Stored records
▼
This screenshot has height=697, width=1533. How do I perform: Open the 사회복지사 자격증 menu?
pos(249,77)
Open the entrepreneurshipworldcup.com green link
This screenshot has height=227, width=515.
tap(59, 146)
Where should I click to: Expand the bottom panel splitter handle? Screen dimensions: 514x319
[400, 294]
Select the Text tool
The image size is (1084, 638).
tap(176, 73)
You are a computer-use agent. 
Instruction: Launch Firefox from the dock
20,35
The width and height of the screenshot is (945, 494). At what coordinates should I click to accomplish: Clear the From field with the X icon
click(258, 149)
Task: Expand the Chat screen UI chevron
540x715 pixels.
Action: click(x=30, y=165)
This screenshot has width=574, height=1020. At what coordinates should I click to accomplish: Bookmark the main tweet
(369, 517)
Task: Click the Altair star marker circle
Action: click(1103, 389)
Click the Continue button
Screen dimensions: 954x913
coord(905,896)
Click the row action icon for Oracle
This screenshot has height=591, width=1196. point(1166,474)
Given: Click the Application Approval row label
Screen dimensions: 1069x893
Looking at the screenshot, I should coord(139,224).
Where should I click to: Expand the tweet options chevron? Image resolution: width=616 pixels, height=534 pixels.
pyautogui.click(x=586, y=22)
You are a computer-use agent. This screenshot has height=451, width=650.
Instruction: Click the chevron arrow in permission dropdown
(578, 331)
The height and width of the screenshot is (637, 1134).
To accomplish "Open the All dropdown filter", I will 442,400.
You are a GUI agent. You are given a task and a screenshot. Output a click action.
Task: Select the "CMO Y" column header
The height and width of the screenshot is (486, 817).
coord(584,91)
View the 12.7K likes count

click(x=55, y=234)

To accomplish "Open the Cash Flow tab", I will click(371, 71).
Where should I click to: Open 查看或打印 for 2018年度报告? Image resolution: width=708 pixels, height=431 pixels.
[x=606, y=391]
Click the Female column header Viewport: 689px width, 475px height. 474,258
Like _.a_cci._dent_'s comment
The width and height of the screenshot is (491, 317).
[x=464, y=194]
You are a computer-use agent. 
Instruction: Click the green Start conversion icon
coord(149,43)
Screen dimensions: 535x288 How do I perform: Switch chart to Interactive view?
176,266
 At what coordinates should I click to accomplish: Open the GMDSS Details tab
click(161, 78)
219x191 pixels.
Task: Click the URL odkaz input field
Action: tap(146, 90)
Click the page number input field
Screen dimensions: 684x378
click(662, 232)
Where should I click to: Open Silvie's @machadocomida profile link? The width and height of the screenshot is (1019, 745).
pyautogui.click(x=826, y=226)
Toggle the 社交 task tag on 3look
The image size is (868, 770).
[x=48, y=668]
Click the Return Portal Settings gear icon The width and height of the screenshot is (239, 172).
▲
Task objective: Each of the entries above needs to be given again exactly.

Task output:
This screenshot has height=697, width=1533. How do I perform: Open the 사회복지사 자격증 menu?
pos(249,77)
Open the entrepreneurshipworldcup.com green link
This screenshot has height=227, width=515.
tap(59, 146)
Where should I click to: Expand the bottom panel splitter handle? Screen dimensions: 514x319
[400, 294]
Select the Text tool
The image size is (1084, 638).
tap(176, 73)
You are a computer-use agent. 
Instruction: Launch Firefox from the dock
20,35
The width and height of the screenshot is (945, 494). At what coordinates should I click to accomplish: Clear the From field with the X icon
click(258, 149)
Task: Expand the Chat screen UI chevron
540x715 pixels.
Action: click(x=30, y=165)
This screenshot has width=574, height=1020. At what coordinates should I click to accomplish: Bookmark the main tweet
(369, 517)
Task: Click the Altair star marker circle
Action: click(1103, 389)
Click the Continue button
Screen dimensions: 954x913
coord(905,896)
Click the row action icon for Oracle
This screenshot has height=591, width=1196. point(1166,474)
Given: Click the Application Approval row label
Screen dimensions: 1069x893
Looking at the screenshot, I should coord(139,224).
Where should I click to: Expand the tweet options chevron? Image resolution: width=616 pixels, height=534 pixels.
pyautogui.click(x=586, y=22)
You are a computer-use agent. This screenshot has height=451, width=650.
Instruction: Click the chevron arrow in permission dropdown
(578, 331)
The height and width of the screenshot is (637, 1134).
To accomplish "Open the All dropdown filter", I will 442,400.
You are a GUI agent. You are given a task and a screenshot. Output a click action.
Task: Select the "CMO Y" column header
The height and width of the screenshot is (486, 817).
coord(584,91)
View the 12.7K likes count

click(x=55, y=234)

To accomplish "Open the Cash Flow tab", I will click(371, 71).
Where should I click to: Open 查看或打印 for 2018年度报告? Image resolution: width=708 pixels, height=431 pixels.
[x=606, y=391]
Click the Female column header Viewport: 689px width, 475px height. 474,258
Like _.a_cci._dent_'s comment
The width and height of the screenshot is (491, 317).
[x=464, y=194]
You are a computer-use agent. 
Instruction: Click the green Start conversion icon
coord(149,43)
Screen dimensions: 535x288 How do I perform: Switch chart to Interactive view?
176,266
 At what coordinates should I click to accomplish: Open the GMDSS Details tab
click(161, 78)
219x191 pixels.
Task: Click the URL odkaz input field
Action: tap(146, 90)
Click the page number input field
Screen dimensions: 684x378
click(662, 232)
Where should I click to: Open Silvie's @machadocomida profile link? The width and height of the screenshot is (1019, 745).
pyautogui.click(x=826, y=226)
Toggle the 社交 task tag on 3look
The image size is (868, 770).
[x=48, y=668]
Click the Return Portal Settings gear icon The width and height of the screenshot is (239, 172).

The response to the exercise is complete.